Given instruction:
Please count how many lines of the entries contain the word "label". Give only the number.

Stored data:
━━━━━━━━━━━━━━━━━━━━━━━━━━━━━━

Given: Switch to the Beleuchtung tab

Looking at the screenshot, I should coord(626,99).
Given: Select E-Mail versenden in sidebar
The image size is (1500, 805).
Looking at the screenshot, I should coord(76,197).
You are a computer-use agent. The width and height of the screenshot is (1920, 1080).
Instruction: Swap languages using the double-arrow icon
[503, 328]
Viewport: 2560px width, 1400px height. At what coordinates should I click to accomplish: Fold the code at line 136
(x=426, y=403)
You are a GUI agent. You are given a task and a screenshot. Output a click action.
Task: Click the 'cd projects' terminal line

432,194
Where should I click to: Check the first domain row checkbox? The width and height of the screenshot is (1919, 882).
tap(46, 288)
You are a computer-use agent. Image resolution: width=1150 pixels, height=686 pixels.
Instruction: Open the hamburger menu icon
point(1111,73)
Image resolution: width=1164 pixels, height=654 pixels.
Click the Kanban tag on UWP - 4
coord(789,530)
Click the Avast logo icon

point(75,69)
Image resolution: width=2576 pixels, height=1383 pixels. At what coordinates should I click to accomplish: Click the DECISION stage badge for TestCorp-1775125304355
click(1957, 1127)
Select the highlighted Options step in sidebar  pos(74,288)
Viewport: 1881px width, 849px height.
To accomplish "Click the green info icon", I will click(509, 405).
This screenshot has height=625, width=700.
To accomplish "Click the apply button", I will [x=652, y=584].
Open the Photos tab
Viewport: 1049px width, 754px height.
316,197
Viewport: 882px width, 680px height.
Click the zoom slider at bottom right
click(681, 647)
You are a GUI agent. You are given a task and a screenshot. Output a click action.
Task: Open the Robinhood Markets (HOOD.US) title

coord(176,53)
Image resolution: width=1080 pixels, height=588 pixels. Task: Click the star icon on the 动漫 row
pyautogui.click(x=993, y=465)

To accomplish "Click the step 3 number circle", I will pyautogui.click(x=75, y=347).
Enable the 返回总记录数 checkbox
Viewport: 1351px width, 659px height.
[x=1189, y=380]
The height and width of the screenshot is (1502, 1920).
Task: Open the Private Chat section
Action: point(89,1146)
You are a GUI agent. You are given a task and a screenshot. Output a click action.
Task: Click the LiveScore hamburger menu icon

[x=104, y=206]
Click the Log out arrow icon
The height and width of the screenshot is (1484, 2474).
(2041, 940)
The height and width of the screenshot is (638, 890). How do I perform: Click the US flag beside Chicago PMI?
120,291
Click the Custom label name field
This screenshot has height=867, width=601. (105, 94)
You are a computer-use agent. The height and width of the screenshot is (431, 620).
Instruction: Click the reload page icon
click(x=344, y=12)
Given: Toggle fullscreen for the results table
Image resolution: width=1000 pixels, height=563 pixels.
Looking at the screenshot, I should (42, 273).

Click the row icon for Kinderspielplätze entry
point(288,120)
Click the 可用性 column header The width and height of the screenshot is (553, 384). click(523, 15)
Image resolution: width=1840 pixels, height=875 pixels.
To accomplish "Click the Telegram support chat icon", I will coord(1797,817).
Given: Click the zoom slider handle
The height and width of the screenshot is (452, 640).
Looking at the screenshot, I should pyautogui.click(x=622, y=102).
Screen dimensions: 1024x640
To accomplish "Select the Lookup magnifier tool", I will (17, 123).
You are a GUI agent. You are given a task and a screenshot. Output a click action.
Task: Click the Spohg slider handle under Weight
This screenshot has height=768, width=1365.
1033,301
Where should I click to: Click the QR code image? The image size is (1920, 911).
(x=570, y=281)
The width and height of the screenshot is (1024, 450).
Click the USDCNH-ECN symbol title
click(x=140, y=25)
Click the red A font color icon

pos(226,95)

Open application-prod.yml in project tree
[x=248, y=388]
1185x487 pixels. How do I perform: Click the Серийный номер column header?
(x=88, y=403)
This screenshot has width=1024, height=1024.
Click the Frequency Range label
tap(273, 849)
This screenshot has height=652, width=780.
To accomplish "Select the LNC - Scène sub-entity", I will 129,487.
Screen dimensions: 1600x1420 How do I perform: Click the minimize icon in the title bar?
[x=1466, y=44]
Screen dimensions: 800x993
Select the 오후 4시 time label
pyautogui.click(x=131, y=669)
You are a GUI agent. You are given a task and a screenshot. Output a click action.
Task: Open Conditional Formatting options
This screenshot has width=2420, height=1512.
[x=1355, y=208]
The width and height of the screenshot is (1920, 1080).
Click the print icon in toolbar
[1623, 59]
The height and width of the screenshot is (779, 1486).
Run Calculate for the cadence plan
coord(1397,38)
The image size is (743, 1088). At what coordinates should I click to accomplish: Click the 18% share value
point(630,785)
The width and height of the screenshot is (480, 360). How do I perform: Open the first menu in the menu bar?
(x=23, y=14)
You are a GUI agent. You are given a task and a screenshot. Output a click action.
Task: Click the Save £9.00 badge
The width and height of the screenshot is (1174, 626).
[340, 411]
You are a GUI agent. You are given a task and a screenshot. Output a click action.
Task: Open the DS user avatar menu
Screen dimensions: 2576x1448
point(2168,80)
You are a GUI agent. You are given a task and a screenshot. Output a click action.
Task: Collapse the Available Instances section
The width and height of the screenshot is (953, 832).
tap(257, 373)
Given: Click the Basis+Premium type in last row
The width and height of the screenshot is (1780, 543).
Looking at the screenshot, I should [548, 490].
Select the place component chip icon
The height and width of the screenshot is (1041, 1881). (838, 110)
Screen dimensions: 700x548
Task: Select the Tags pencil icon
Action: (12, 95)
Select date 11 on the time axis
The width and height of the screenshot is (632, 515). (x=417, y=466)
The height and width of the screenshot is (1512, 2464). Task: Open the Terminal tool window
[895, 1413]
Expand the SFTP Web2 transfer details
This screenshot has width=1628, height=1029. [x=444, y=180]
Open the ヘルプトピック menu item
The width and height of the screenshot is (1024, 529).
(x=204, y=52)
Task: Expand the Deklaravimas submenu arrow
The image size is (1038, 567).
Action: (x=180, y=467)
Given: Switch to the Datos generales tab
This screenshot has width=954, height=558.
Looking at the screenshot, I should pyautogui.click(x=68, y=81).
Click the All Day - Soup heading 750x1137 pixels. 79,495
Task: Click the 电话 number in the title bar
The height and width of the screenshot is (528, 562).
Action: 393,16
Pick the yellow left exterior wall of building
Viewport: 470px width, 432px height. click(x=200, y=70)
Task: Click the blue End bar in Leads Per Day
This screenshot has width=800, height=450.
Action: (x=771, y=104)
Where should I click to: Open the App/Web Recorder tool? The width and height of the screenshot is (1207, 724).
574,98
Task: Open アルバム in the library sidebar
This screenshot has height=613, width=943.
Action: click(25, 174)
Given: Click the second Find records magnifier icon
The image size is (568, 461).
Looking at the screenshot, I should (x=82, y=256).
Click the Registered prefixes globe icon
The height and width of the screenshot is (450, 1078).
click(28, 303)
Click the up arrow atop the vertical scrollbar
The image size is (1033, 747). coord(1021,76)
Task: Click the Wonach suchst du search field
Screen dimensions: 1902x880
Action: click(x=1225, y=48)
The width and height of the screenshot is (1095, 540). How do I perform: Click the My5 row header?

━━━━━━━━━━━━━━━━━━━━━━━━━━━━━━

Response:
3